Le conseiller aux États UDC Hannes Germann, également membre de la Commission de la santé, veut d'abord discuter de la question en profondeur. «Les salaires actuels sont trop élevés. Mais le plafond salarial demandé est tout de même fixé un peu trop bas.» La commission doit en discuter, selon lui. «Un plafond à hauteur d'un salaire de conseiller fédéral me semblerait plus plausible.»
970'000 francs de salaire pour le CEO de la Poste
Il est donc bien possible que l'intervention trouve aussi une majorité au sein de la commission du Conseil des États – avec un plafond plus élevé. «Nous pouvons débattre de la hauteur du plafond salarial, avance la conseillère nationale PS Barbara Gysi. L'important est de mettre enfin un terme aux rémunérations excessives.»

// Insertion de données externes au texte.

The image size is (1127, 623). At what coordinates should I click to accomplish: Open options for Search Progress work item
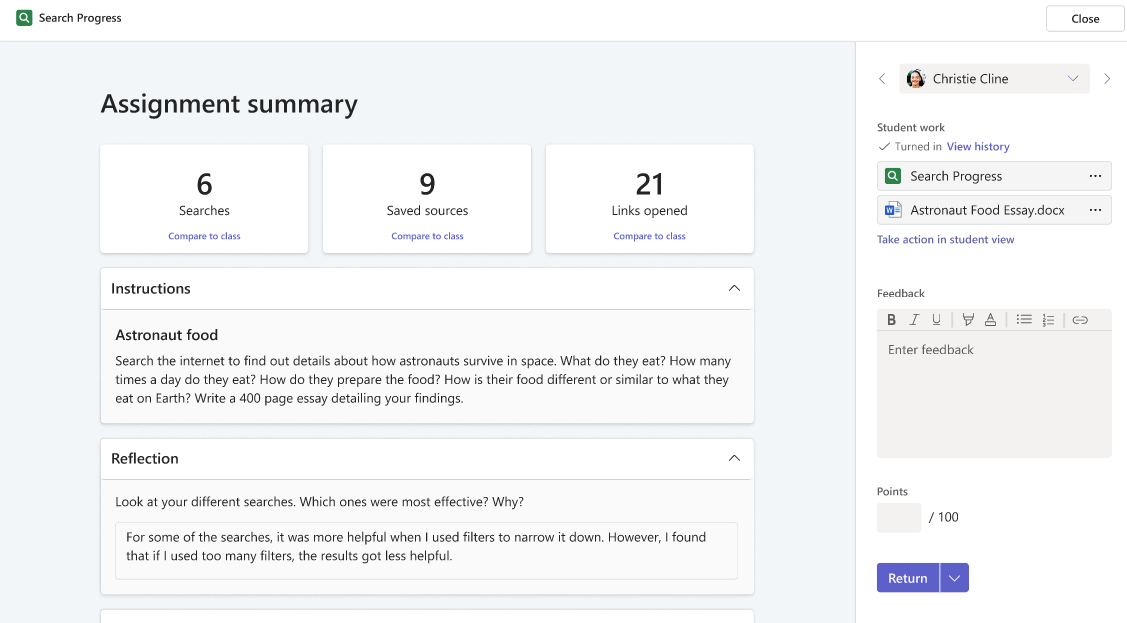pos(1097,175)
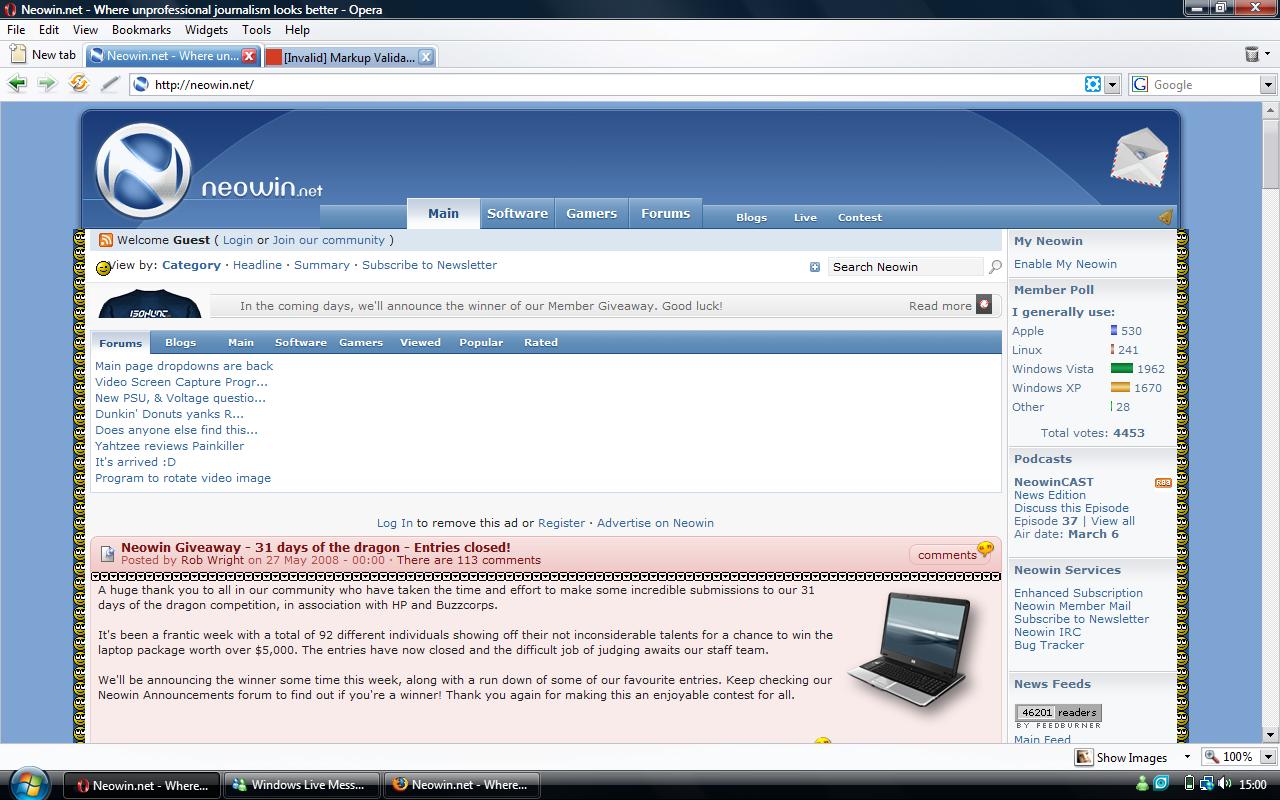Open the closed tabs trash can icon
The image size is (1280, 800).
tap(1252, 55)
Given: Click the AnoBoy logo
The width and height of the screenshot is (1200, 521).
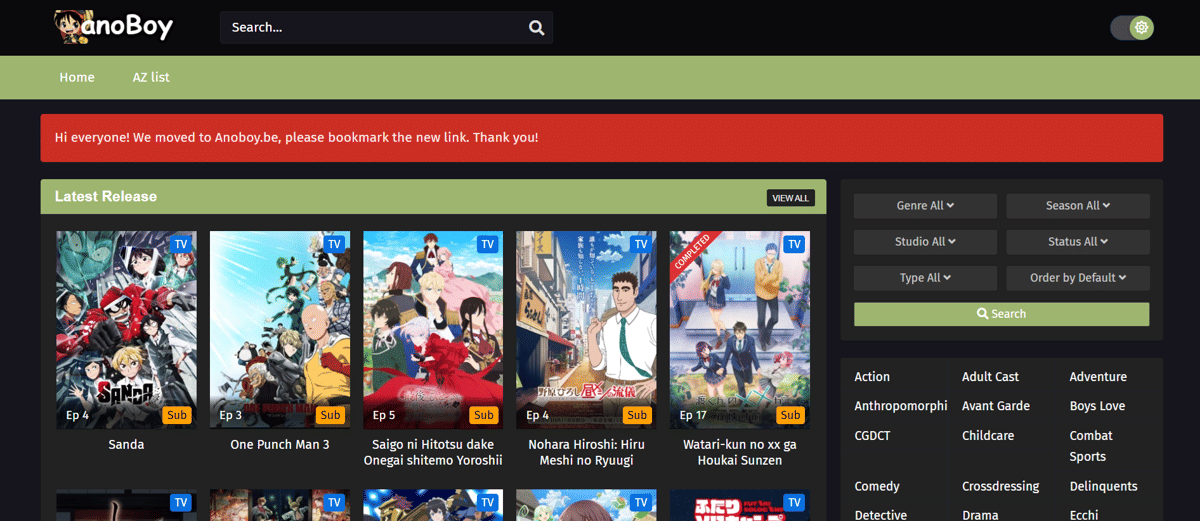Looking at the screenshot, I should pyautogui.click(x=113, y=26).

Le conseiller aux États libéral-radical Damian Müller voit les choses différemment. Lui aussi ne veut pas prendre de décision tant qu'il n'a pas entendu tous les arguments. Mais le vice-président de la Commission de la santé estime que cela ne concerne pas que les caisses maladie: «Si l'on argumente avec le public des primes d'assurance maladie obligatoire, il serait honnête d'examiner à la loupe tous les salaires du secteur public. Rien que dans l'administration fédérale, il y a environ 1000 employés qui gagnent plus de 250'000 francs. La même valeur est atteinte par 80 à 90% de tous les membres de la direction des entreprises proches de la Confédération.»
On y trouve des salaires de pointe qui n'ont rien à envier à ceux des managers des caisses maladie: le chef de la Poste, Roberto Cirillo, a empoché plus de 970'000 francs en 2021. Le CEO des CFF Vincent Ducrot a reçu 962'000 francs. Felix Weber, chef de l'assureur accidents Suva, a touché 802'000 francs. Mais pour ces derniers, la cagnotte pourrait être encore plus élevée. En effet, la majorité bourgeoise du Conseil des États a fait couler en mars 2022 un plafond salarial d'un million de francs pour les managers des entreprises fédérales.
Les hauts fonctionnaires de l'administration fédérale n'atteignent pas tout à fait de tels salaires: le salaire maximal est de près de 400'000 francs. À cela s'ajoutent diverses allocations et primes...
La pression pour une action s'intensifie
Mais tout cela n'est rien comparé à ce que gagnent les dirigeants des grands groupes suisses: en 2021, le CEO de Roche, Severin Schwan, a touché 15 millions de francs, le patron de l'UBS, Ralph Hamers, et le CEO de Novartis, Vasant Narasimhan, ont chacun reçu plus de 11 millions.
Et les patrons de caisses maladie? Devront-ils bientôt se «contenter» de 250'000 francs? Les Vert-e-s, le PS et l'UDC totalisent 18 sièges au Conseil des États. Le PLR compte douze membres, le Centre 14. «L'issue est ouverte», analyse Hannes Germann. Le Centre semble avoir le destin de cette motion entre les mains. La pression sur les politiques pour qu'ils prennent pour cible les salaires excessifs a largement augmenté après la chute de Crédit Suisse.